*TEXT SEGMENT*:
****************************************
Meet Eva, the hero dog who risked her life saving her owner from a mountain lion

Wilson had been walking down a path with Eva when a mountain lion suddenly appeared.

Photo by Didssph on Unsplash

A sweet face and fierce loyalty: Belgian Malinois defends owner.

The Belgian Malinois is a special breed of dog. It's highly intelligent, extremely athletic and needs a ton of interaction. While these attributes make the Belgian Malinois the perfect dog for police and military work, they can be a bit of a handful as a typical pet.

As Belgian Malinois owner Erin Wilson jokingly told NPR, they’re basically "a German shepherd on steroids or crack or cocaine.”

It was her Malinois Eva’s natural drive, however, that ended up saving Wilson’s life.

According to a news release from the California Department of Fish and Wildlife, Wilson had been walking down a path with Eva slightly ahead of her when a mountain lion suddenly appeared and swiped Wilson across the left shoulder. She quickly yelled Eva’s name and the dog’s instincts kicked in immediately. Eva rushed in to defend her owner.
****************************************
*WRITTEN PROBLEM*:
Answer these questions from the story about Eva:
(a) What kinds of work does the story say the Belgian Malinois is perfect for?
(b) Which agency put out the news release about the attack?
(c) Where on Wilson's body did the mountain lion swipe her?

[Data for locating described items]
****************************************
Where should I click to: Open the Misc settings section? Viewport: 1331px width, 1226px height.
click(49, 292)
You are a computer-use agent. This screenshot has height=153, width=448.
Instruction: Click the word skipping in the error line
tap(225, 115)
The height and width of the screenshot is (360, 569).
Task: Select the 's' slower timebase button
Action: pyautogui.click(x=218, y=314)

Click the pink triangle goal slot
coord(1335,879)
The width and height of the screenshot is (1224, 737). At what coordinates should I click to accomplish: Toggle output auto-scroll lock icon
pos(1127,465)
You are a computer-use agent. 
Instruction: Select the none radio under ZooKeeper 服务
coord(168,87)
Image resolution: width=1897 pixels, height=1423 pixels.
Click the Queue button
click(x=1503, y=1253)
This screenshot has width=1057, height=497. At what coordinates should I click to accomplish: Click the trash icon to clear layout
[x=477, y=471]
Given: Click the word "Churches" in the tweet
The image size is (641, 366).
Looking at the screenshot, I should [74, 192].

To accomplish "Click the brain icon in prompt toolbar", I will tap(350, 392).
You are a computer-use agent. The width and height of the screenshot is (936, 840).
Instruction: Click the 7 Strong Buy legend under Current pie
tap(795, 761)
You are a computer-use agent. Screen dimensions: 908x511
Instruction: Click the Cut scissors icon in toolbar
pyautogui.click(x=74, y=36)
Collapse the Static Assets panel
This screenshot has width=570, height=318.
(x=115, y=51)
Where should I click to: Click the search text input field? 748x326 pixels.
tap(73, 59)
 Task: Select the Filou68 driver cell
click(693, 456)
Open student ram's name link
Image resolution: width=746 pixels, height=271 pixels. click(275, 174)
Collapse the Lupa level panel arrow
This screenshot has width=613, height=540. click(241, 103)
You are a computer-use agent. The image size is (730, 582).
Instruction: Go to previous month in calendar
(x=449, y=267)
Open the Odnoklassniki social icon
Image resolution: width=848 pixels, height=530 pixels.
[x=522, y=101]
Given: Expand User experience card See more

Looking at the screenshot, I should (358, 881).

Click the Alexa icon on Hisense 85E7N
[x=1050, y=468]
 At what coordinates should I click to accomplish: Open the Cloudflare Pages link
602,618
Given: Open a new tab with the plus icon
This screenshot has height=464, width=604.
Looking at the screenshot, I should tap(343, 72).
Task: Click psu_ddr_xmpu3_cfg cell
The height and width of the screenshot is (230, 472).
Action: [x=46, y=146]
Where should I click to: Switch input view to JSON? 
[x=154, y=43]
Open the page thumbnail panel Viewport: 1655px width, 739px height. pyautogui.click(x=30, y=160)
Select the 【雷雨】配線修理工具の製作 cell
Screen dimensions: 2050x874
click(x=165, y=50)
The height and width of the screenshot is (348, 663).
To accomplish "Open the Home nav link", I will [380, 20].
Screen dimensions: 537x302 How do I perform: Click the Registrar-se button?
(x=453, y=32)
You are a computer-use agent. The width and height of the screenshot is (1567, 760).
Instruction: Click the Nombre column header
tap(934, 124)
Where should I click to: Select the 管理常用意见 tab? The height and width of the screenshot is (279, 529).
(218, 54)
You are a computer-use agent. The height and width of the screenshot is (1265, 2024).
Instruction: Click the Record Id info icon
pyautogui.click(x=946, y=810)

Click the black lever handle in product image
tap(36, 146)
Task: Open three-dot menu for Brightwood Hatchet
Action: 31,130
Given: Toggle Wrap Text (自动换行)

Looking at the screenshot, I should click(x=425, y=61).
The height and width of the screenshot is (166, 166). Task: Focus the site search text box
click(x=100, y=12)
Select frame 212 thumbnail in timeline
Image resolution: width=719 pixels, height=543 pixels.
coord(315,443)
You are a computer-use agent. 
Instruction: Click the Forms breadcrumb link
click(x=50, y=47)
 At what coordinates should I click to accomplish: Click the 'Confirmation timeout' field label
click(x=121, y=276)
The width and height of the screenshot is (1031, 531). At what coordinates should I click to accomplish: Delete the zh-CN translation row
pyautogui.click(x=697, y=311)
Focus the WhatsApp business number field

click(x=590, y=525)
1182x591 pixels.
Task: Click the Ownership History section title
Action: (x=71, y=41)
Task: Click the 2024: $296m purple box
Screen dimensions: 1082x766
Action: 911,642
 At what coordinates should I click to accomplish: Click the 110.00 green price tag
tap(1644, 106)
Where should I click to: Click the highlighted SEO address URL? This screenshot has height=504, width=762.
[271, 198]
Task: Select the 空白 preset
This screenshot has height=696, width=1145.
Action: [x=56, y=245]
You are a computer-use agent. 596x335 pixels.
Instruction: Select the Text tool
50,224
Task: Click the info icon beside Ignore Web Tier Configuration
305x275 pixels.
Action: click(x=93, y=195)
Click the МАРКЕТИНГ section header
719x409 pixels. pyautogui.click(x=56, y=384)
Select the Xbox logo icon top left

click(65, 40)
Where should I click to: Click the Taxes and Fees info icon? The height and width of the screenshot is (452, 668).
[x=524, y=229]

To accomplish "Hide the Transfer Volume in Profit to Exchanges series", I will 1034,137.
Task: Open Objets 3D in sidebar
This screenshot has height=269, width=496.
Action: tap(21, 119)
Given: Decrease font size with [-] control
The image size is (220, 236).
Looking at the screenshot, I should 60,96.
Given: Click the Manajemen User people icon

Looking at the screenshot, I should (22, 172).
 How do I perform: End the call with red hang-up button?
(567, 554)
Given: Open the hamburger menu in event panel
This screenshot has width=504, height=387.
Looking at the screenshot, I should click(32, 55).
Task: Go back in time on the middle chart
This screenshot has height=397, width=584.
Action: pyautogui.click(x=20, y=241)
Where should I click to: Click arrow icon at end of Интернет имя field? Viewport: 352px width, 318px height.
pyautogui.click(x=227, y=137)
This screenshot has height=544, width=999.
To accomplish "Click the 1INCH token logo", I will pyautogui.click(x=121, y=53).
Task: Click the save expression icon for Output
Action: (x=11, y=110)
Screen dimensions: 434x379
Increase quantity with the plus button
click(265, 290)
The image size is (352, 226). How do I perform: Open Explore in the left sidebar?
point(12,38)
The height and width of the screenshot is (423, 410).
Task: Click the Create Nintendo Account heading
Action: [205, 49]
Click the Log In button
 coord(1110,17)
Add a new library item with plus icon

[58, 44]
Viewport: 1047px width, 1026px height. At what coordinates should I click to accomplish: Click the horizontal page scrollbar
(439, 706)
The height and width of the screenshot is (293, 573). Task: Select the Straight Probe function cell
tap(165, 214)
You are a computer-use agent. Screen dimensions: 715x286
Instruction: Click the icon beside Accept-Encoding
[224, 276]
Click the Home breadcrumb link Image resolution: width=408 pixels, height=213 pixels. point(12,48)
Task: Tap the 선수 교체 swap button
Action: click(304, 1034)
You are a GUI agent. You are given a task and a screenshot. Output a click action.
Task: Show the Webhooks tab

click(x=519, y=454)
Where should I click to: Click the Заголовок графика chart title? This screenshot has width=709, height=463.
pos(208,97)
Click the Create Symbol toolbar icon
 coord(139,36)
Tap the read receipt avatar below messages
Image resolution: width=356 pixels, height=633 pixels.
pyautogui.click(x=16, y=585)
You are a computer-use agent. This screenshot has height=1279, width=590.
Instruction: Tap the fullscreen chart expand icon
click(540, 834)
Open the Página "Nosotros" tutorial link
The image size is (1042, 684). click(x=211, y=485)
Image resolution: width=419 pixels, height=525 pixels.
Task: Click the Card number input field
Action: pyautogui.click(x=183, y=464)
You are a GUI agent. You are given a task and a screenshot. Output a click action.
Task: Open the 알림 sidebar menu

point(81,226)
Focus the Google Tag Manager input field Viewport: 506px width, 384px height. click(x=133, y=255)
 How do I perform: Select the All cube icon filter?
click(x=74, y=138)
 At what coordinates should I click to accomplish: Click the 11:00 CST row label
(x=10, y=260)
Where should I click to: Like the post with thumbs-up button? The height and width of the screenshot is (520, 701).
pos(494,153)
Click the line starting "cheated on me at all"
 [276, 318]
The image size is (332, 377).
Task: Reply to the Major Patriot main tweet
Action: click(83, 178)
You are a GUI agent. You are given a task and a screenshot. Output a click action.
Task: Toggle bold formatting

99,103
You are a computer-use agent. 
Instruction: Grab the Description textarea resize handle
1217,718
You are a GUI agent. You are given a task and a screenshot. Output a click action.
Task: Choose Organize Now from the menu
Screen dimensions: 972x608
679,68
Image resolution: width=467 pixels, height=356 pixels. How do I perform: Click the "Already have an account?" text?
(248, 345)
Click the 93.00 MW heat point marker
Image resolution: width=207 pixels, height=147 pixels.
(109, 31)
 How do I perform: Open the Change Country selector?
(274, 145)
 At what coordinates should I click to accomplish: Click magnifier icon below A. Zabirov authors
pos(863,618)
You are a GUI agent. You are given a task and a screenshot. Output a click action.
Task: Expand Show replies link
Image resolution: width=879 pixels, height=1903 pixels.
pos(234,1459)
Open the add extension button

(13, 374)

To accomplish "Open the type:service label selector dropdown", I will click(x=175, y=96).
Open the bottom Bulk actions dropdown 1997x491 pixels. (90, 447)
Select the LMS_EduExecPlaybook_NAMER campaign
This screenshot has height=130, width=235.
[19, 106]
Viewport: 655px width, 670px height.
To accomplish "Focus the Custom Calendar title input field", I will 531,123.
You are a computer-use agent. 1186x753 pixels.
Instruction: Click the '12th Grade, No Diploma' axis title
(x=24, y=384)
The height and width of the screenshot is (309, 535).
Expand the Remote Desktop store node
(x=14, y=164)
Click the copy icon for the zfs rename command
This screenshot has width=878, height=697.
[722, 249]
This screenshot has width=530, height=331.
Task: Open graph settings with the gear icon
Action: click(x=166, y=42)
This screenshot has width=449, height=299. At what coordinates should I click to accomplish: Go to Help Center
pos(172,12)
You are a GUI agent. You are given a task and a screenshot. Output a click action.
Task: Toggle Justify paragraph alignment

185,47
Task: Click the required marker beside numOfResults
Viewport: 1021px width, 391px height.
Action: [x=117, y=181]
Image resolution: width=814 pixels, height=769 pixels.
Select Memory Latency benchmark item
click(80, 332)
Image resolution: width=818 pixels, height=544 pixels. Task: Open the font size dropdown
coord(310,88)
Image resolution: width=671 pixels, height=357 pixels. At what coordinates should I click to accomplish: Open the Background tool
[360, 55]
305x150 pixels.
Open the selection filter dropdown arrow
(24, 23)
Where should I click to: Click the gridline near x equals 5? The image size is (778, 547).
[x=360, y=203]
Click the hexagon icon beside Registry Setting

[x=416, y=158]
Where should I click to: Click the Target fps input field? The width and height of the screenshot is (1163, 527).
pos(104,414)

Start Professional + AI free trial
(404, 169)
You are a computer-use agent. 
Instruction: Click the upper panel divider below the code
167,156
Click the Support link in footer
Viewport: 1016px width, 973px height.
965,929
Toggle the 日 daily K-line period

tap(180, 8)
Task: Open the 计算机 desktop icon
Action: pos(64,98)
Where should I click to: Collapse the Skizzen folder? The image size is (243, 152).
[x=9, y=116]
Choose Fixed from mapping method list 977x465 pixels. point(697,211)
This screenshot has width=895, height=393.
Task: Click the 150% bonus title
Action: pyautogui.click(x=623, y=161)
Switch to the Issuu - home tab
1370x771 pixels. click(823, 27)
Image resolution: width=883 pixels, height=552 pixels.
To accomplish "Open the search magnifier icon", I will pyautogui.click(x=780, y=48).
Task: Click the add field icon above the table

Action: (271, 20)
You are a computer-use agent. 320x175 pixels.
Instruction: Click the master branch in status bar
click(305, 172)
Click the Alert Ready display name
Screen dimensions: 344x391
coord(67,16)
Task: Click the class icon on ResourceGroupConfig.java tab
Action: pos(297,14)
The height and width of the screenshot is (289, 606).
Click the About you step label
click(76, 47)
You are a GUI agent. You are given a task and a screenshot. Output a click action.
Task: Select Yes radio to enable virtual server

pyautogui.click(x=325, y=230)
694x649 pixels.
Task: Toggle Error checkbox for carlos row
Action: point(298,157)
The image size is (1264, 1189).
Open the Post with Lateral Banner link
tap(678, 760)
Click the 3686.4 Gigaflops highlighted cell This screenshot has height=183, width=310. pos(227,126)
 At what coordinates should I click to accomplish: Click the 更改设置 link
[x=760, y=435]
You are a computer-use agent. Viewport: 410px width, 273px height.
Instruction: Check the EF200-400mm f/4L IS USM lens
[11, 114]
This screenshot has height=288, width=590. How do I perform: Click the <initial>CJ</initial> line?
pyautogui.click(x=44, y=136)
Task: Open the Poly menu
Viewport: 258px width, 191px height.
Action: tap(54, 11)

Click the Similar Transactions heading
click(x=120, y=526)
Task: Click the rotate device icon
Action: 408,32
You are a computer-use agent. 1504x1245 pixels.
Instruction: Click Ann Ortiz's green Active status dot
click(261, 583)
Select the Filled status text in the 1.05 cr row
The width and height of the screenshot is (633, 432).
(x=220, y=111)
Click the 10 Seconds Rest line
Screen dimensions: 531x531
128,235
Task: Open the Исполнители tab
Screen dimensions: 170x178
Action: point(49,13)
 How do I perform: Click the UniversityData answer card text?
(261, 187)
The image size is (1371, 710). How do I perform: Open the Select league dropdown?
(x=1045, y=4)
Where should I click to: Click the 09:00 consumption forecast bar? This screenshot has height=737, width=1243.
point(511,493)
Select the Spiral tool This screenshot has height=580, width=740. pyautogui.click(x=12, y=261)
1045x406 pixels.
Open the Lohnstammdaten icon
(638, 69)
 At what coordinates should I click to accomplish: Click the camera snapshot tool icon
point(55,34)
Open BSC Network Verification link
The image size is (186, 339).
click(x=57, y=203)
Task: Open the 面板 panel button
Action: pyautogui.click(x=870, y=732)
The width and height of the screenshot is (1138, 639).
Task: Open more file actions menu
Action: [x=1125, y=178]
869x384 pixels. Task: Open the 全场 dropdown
****************************************
*EXERCISE SOLUTION*:
(a) Police and military work.
(b) The California Department of Fish and Wildlife.
(c) Across the left shoulder.